## Exercise instructions
- A) Duplicate, word for word, the portion of the news story about the lightning-struck hiker that opens with the words containing "Scott Delaney, a" and closes with "of the trail.".
- B) Go on with the news story about the lightning-struck hiker, starting from the point where it stops.

*** Opening of Passage provided ***

By Kiera Blessing
The Eagle-Tribune
WINDHAM, Mass. — A local firefighter and friends rescued a Connecticut man Sunday who had been struck by lightning while hiking in the White Mountains, even after he refused their help.
Scott Delaney, a lieutenant with the Windham Fire Department, was nearing the end of a 20-mile charity hike near Mount Pierce with his son-in-law and a friend at about 8 p.m. Sunday when he found 51-year-old Glen Rowland of Newtown lying on the side of the trail.
Rowland said he was struck when strong thunderstorms moved through the region Saturday evening. He made a “slow and painful attempt” to escape the woods on his own, declining help from fellow hikers on the Crawford Path, until Delaney and company refused to leave him alone, authorities said.
“He was responsive, but couldn’t move at all and was having difficulty breathing and said he was struck by lightning the night before,” Delaney, 51, said. “He wanted to stay there for the night and that just wasn’t going to happen.”

*** Close of Passage provided ***
*** Opening of Data supplied ***

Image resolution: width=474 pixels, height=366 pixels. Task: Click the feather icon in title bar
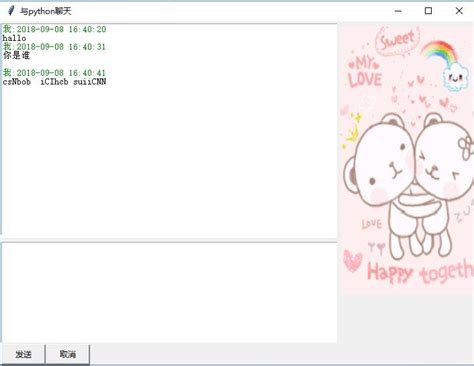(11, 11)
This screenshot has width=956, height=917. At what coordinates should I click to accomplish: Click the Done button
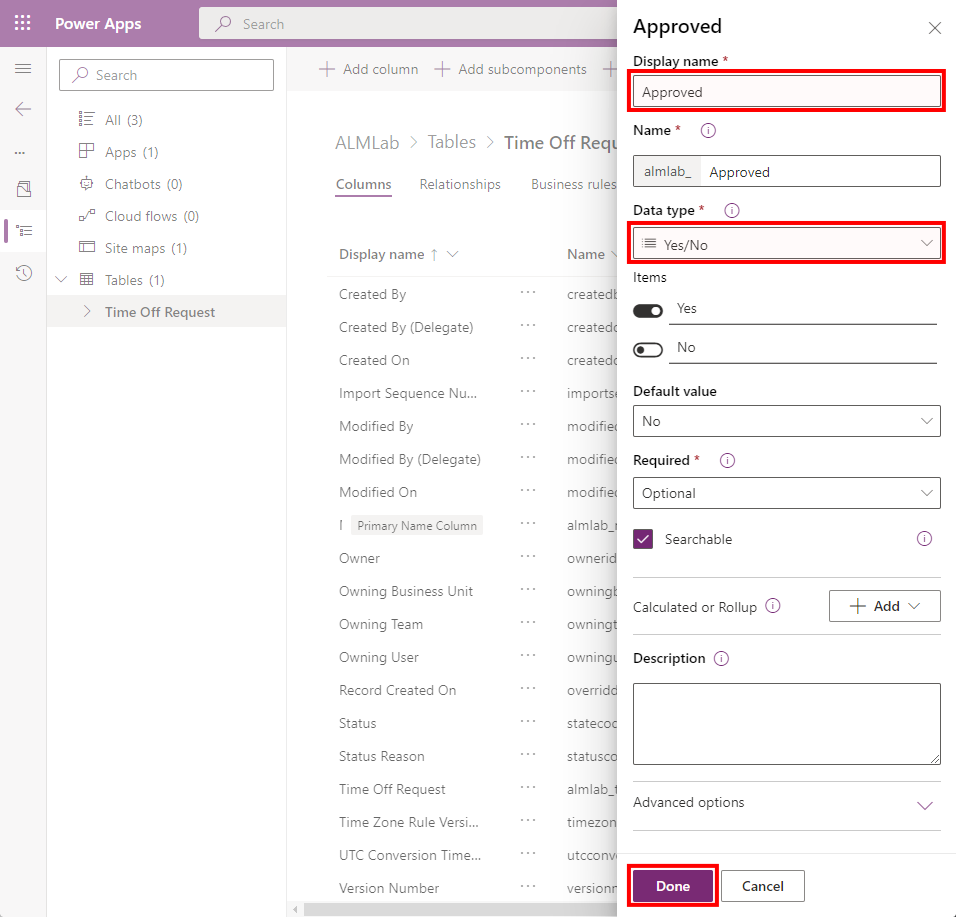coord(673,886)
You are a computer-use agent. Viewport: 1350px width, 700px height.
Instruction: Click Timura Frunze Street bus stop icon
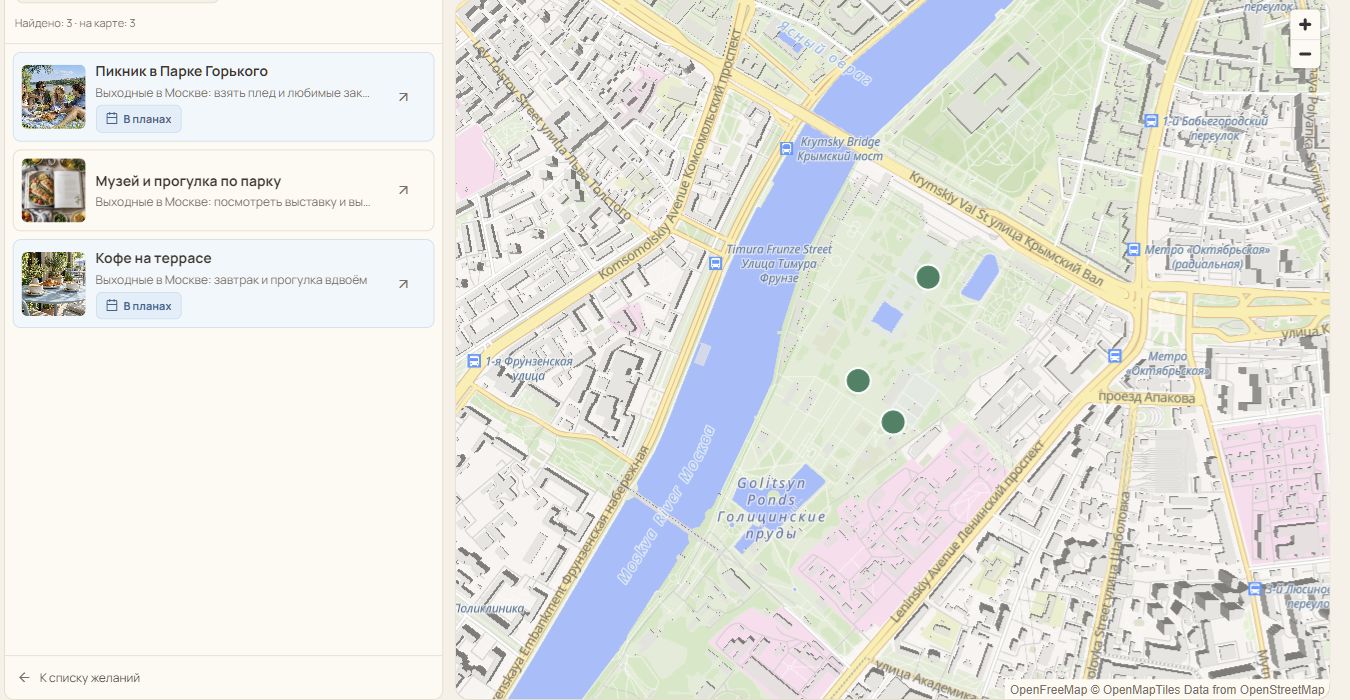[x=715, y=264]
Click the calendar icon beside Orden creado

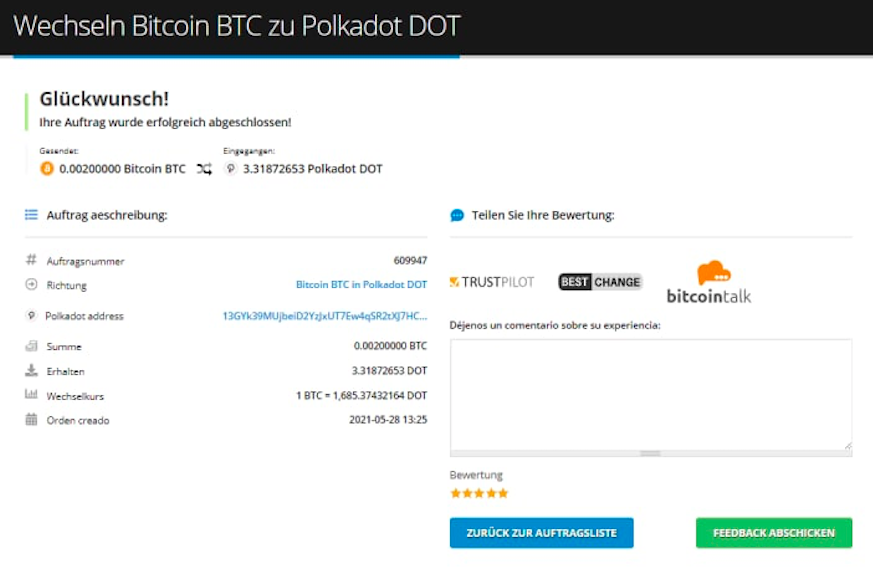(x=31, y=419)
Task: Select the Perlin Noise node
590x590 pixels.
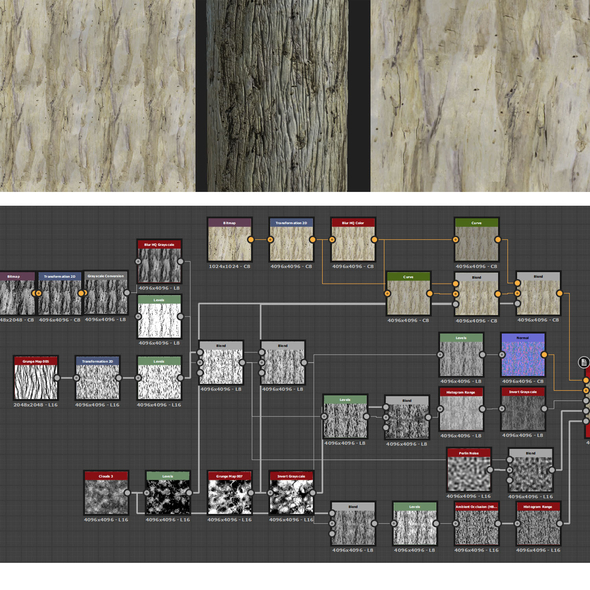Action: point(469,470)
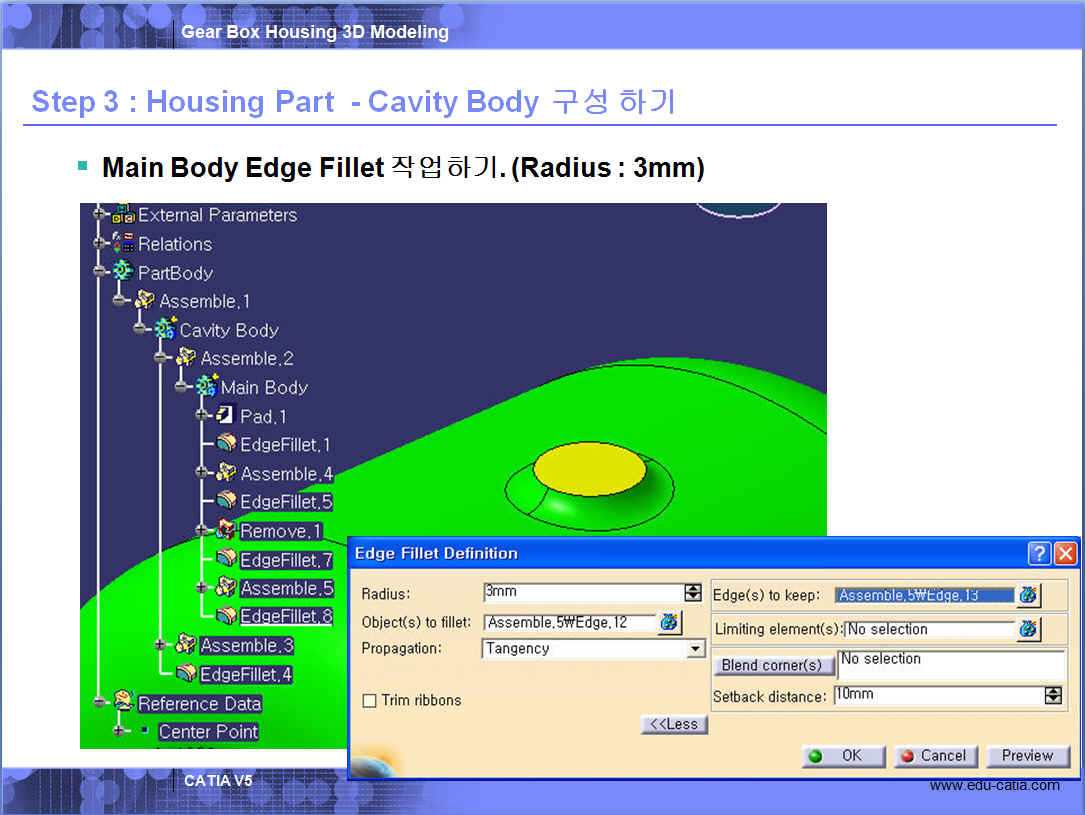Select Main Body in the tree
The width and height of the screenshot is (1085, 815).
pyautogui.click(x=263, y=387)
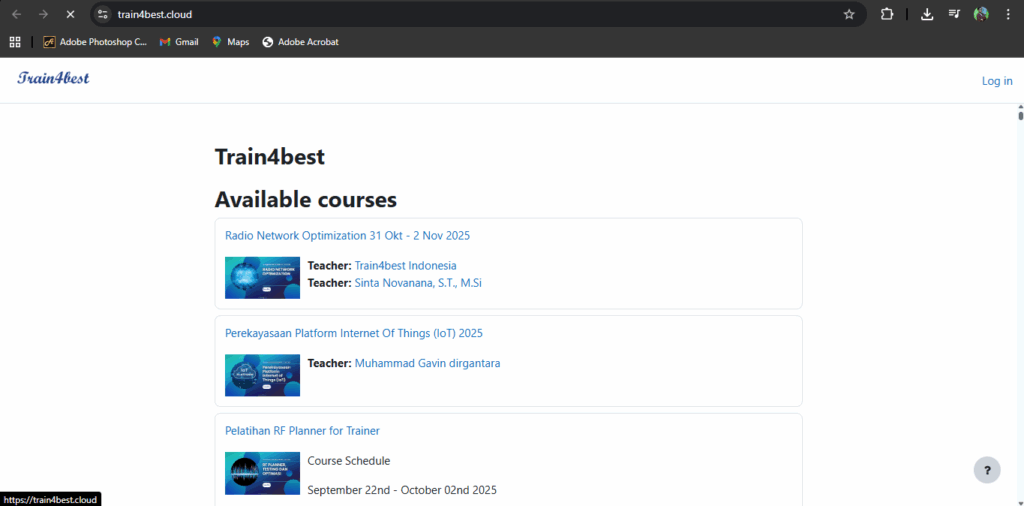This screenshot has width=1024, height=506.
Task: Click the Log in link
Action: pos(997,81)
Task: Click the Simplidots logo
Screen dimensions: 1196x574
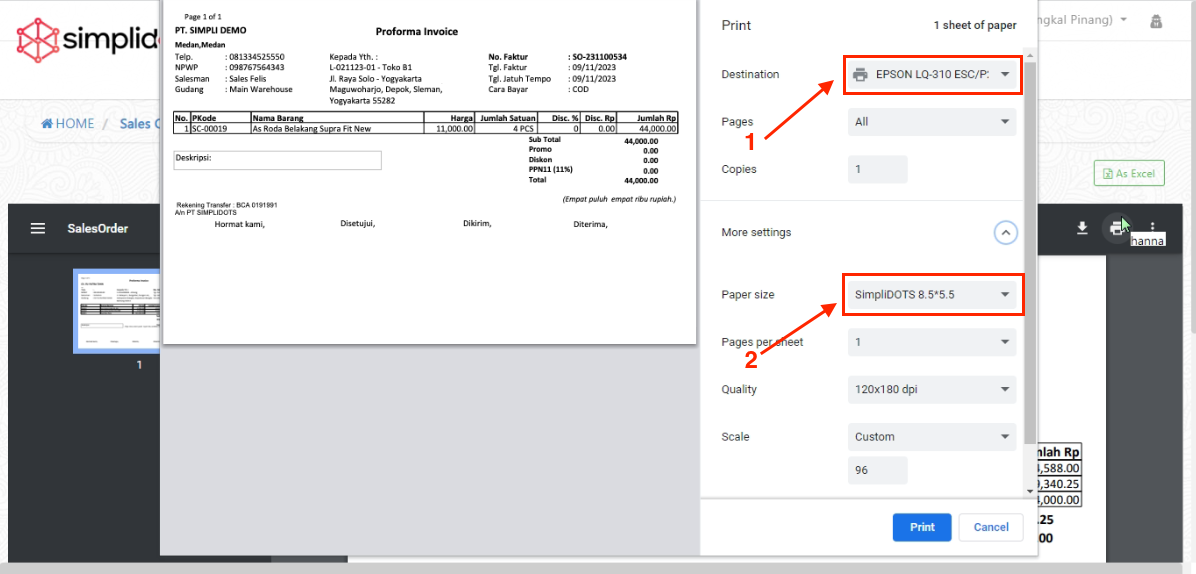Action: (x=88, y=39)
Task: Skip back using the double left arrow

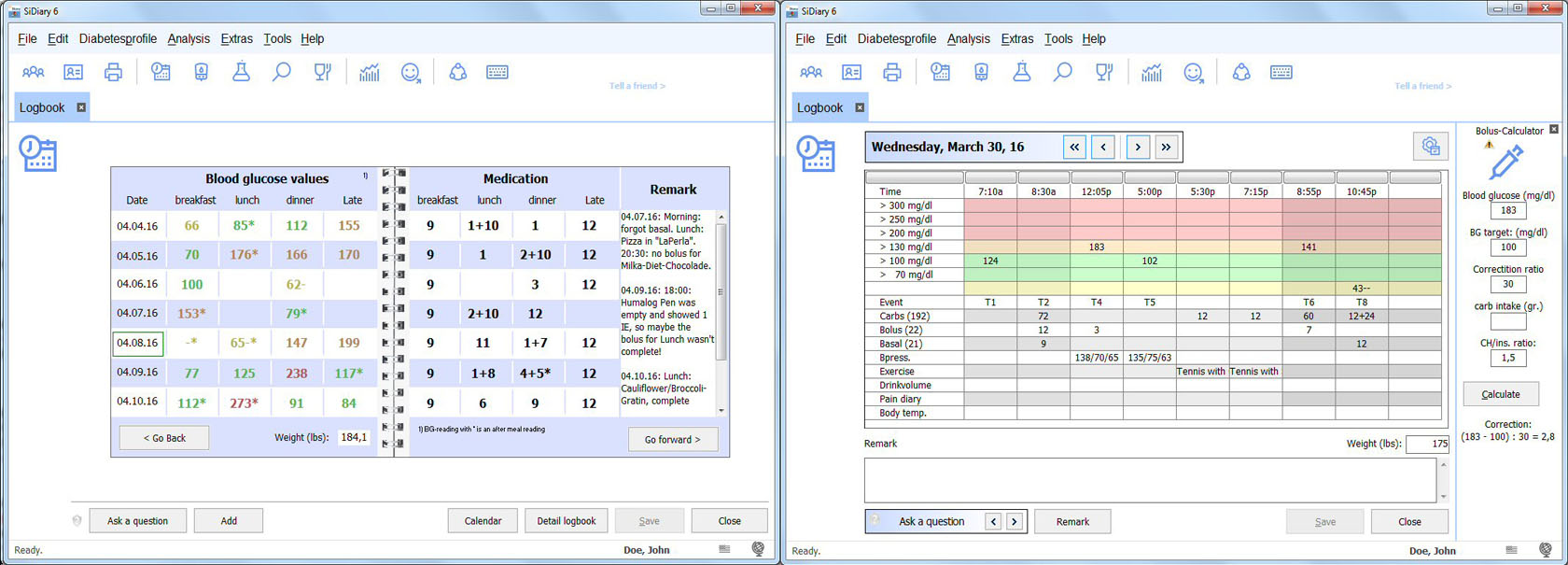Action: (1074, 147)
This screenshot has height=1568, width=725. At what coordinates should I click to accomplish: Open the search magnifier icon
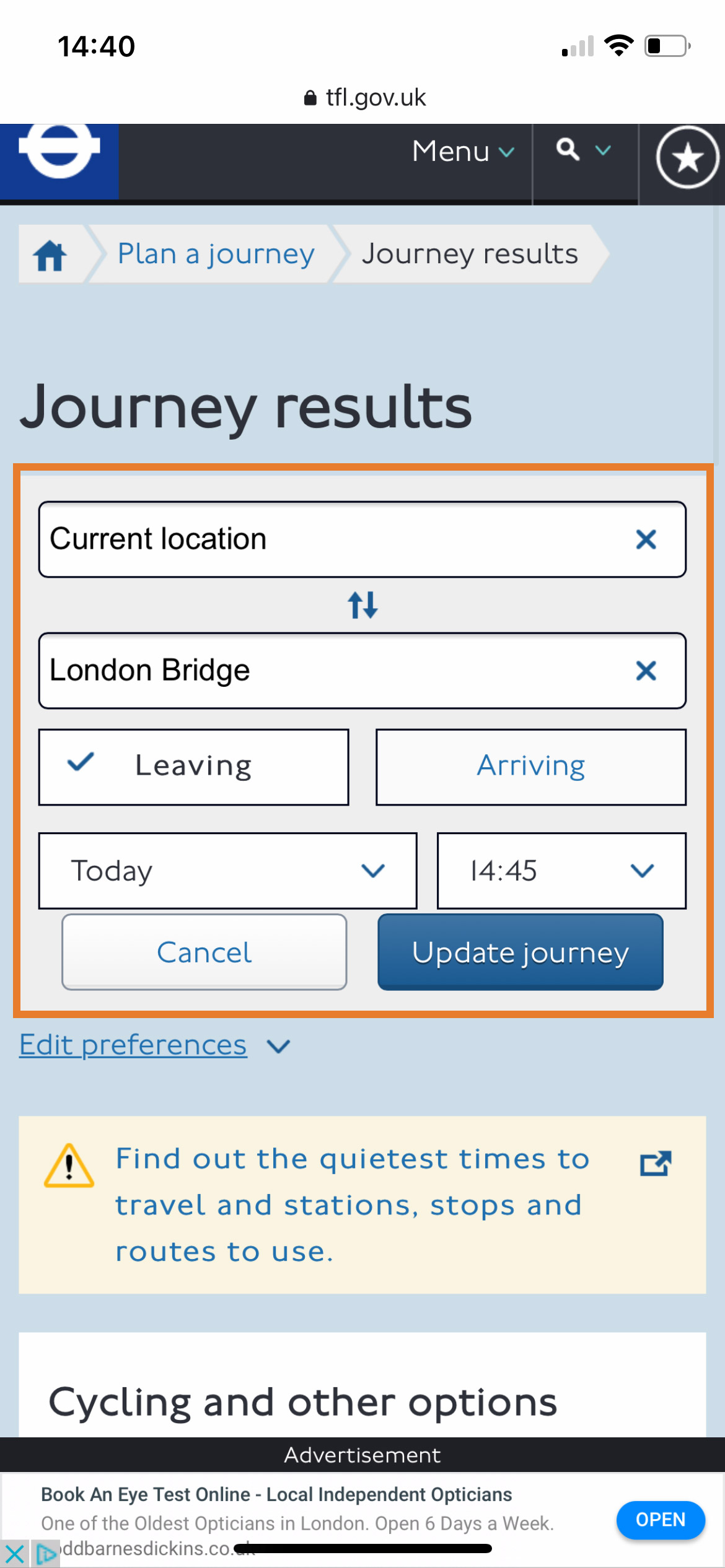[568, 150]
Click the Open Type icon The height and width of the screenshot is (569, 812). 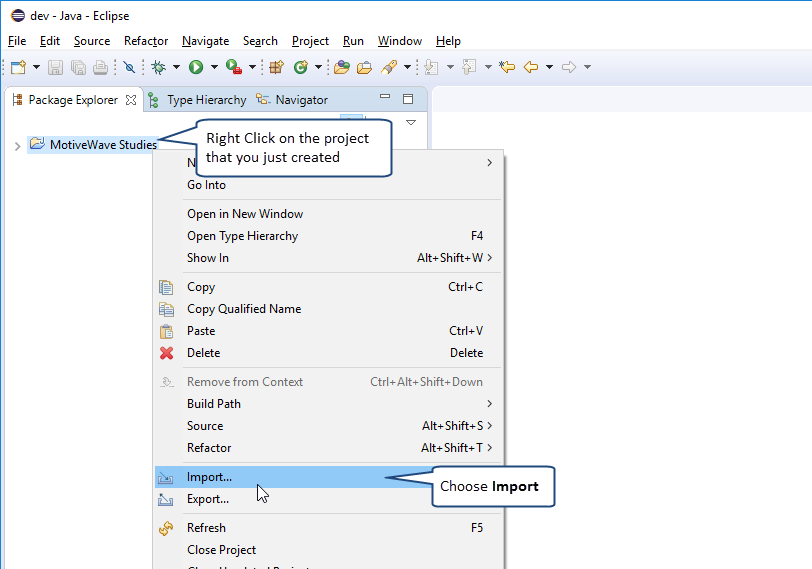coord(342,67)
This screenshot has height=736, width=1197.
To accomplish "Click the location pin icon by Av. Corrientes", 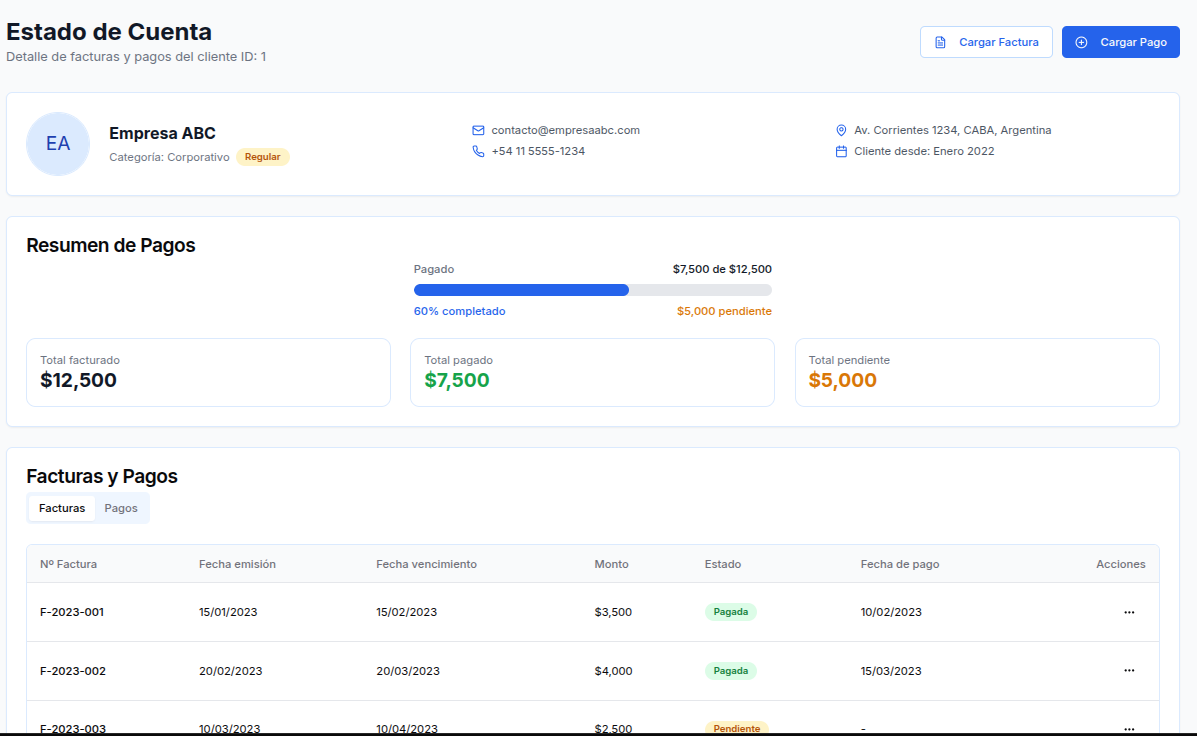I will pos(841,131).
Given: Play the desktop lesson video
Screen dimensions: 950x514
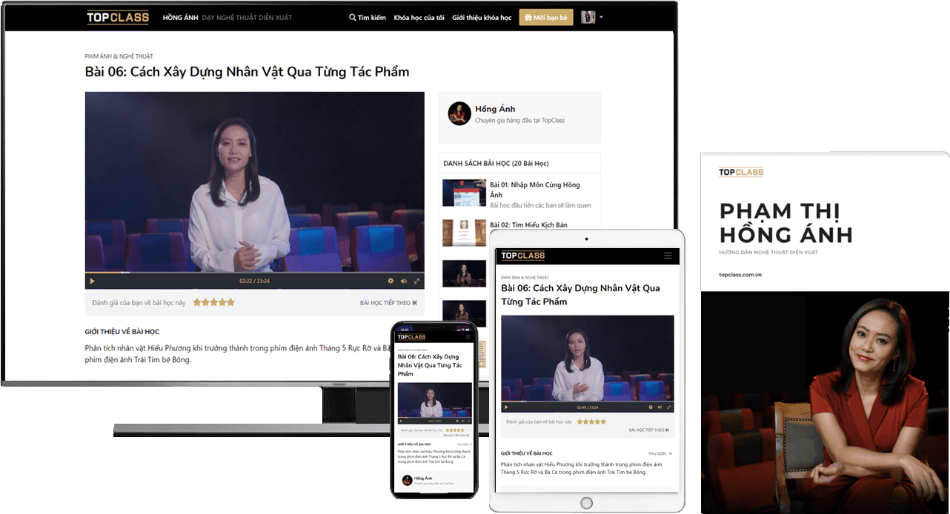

*** Close of Data supplied ***

## Results for the exercise
- A)
Scott Delaney, a lieutenant with the Windham Fire Department, was nearing the end of a 20-mile charity hike near Mount Pierce with his son-in-law and a friend at about 8 p.m. Sunday when he found 51-year-old Glen Rowland of Newtown lying on the side of the trail.

- B)
Rowland told Delaney his walking stick had been the conductor that attracted the bolt, and the electricity had passed through his hand into his body. He also explained that he had a history of heart problems.
Rowland had discarded his supplies after being unable to carry them, and was wet from the rain.
“He would have been hypothermic by the morning,” Delaney said.
Delaney, his son-in-law Stephen Simpson, 29, of Hampstead and Simpson’s friend Kyle Kenyon, 24, of Lowell carried Rowland about one mile down the trail before calling for help. Two firefighter paramedics from Windham -- Dan Doherty and Eric Hildebrandt -- who had also come out for the charity hike, had taken a different path to the base of the mountain and were waiting for Delaney, Simpson and Kenyon in the parking lot.
Delaney called his colleagues, who relayed the emergency information to the state Fish and Game Department and local emergency services. Paramedics met the four men about a half mile from the trail head and helped carry Rowland the rest of the way.
By 11 p.m., Rowland and his rescuers were back in the parking lot.
“He was very grateful, very appreciative...like anybody else, probably just didn’t want to bother anyone,” Delaney said, adding that finances played into the decision to not ask for help as well. “He thought he just needed to sleep and get some rest, but he’d done that all day and it wasn’t helping.”
An ambulance responded to the scene, but Rowland declined medical treatment.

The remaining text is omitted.